“I suppose the more you have to do, the more you learn to organize and concentrate — or else get fragmented into bits. I have learned to use my ‘ten minutes.’ I once thought it was not worth sitting down for a time as short as that; now I know differently, and if I have ten minutes, I use them, even if they bring only two lines, and it keeps the book alive.” Rumer Godden
This was one of the quotes I got this week through the daily Moment of Happiness emails. I’m not sure why, but it’s stuck with me. It could be that I’ve been so scatter-brained lately (I probably don’t even want to know how many times a day Lindsay has to hear me say, “Liz, concentrate for 10 seconds!”).
The thought is probably way deeper than it needs to be (and also not at all what the quote is about) but I’ve I’ve been thinking lately about the ability of people to change.
A large part of changing is being able to change your mindset. That’s what I’ve been hoping to accomplish, to some degree, by setting up my action plans and “resolutions” this year. My personality tends to be all-or-nothing. I work hard, I play hard, and then I ultimately crash hard (as evidenced by the aftermath of taking control).
Is is possible to change that? What influences that aspect of my personality? I know the sisters are the same way, too, but I don’t necessarily know where that stems from.

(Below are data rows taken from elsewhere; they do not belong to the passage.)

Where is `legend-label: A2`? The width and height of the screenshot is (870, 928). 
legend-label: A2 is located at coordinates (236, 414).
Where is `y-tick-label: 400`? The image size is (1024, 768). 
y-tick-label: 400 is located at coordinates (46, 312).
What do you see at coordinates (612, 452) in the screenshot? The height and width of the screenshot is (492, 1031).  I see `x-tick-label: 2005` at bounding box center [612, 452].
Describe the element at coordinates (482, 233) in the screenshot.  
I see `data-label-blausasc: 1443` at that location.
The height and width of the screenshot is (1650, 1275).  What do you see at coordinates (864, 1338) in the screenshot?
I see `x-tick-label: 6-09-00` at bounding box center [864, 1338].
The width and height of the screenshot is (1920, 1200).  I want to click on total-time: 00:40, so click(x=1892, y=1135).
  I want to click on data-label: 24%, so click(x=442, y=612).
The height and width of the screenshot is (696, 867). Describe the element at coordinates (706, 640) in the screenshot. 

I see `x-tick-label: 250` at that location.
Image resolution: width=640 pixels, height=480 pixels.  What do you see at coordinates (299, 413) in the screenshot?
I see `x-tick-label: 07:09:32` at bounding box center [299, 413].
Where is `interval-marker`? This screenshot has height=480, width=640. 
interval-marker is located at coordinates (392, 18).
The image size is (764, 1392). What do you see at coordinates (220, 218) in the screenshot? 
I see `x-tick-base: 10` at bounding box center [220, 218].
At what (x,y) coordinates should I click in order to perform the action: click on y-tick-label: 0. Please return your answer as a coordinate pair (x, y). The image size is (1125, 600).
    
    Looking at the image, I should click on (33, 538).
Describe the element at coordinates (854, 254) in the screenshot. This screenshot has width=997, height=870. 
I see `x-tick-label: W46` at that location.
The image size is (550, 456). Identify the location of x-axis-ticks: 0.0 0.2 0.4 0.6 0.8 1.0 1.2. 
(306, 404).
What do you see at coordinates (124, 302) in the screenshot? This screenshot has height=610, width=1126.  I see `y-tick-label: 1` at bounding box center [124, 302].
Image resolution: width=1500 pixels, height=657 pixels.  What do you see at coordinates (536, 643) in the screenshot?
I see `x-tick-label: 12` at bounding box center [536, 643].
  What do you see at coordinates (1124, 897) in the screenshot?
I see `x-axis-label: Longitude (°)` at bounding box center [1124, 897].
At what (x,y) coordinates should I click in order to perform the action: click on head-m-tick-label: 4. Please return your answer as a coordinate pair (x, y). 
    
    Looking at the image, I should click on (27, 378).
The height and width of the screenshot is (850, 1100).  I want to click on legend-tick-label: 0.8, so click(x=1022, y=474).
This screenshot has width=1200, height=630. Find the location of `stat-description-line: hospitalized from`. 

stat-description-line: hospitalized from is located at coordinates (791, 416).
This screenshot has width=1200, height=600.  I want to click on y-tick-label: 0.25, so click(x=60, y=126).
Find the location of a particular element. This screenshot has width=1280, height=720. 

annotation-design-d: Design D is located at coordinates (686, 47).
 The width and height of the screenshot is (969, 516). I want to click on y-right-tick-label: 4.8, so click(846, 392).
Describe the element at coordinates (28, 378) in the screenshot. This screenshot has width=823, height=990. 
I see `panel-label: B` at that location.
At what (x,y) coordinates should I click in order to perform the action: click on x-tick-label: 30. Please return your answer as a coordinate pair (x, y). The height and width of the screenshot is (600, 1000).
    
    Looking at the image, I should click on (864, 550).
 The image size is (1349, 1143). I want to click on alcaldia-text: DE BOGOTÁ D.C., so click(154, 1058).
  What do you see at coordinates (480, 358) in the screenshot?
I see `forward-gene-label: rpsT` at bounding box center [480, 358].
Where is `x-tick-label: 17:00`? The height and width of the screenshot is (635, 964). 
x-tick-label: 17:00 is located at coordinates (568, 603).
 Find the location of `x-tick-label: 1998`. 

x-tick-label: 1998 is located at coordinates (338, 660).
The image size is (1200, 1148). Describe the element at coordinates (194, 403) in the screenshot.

What makes it difficult is that I also have conflicting goals and attitudes — sometimes even throughout a given day. One part of me wants to just all the ‘ten minutes’ that I have, to be productive and efficient when possible. That’s what “take control!” was all about this month. I wanted to use my time wisely to accomplish all the things on my ever-growing to-do list. After all, a little progress is better than no progress.
But then another part of me wants the ability to slow down, to sit back and appreciate where I’m at and my life as it is now. It’s the do this, do this, rush-rush-rush mentality that causes me to feel overwhelmed and then create all of these monthly goals focused on balance and simplicity. Clearly something isn’t clicking for me just yet.
The bad part of my deep thoughts is that I often don’t have solutions. And I’d say just being more aware of it helps, but it’s not like this is an earth-shattering revelation on my end. But perhaps in time I’ll find a way to balance or merge the two mindsets so it’s not a constant back-and-forth battle. Let’s hope so, anyway.